Task input -
════════
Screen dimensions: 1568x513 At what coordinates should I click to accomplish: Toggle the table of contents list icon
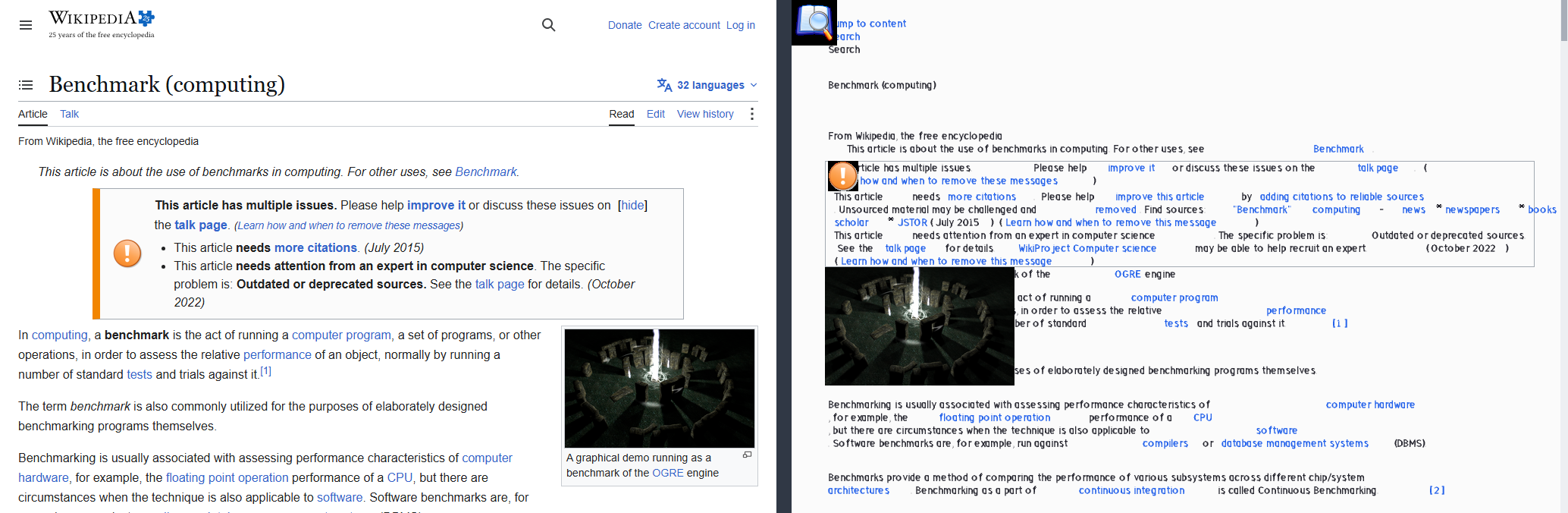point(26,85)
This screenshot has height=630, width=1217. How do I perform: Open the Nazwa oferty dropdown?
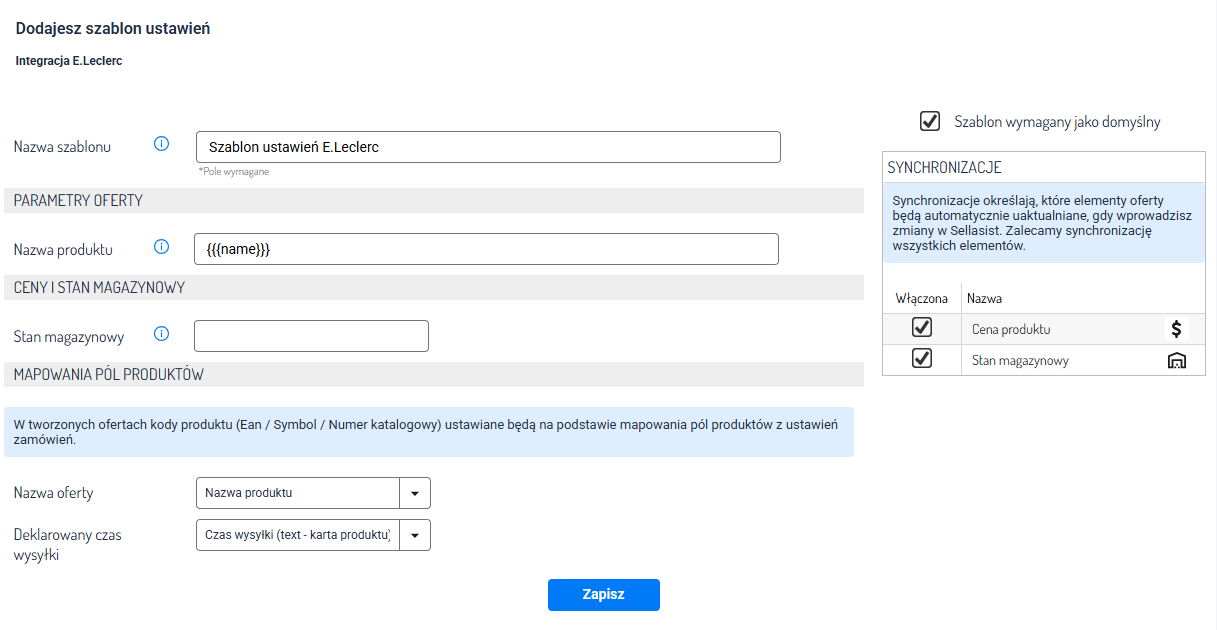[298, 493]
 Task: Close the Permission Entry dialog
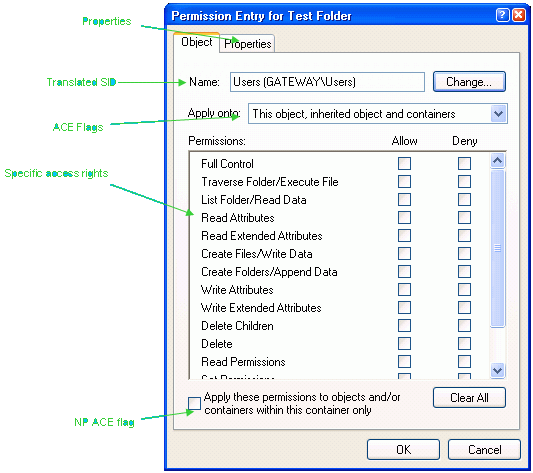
════════
What you have to do - Present the rows above as a Markdown table with the columns Number and Line, giving each line of text with its number and omitting blank lines. Exclude the pictures from the table.

Result of the task -
| Number | Line |
|---|---|
| 1 | Screen dimensions: 1568x513 At what coordinates should I click to accomplish: Toggle the table of contents list icon |
| 2 | point(26,85) |
| 3 | This screenshot has height=630, width=1217. How do I perform: Open the Nazwa oferty dropdown? |
| 4 | [298, 493] |
| 5 |  Task: Close the Permission Entry dialog |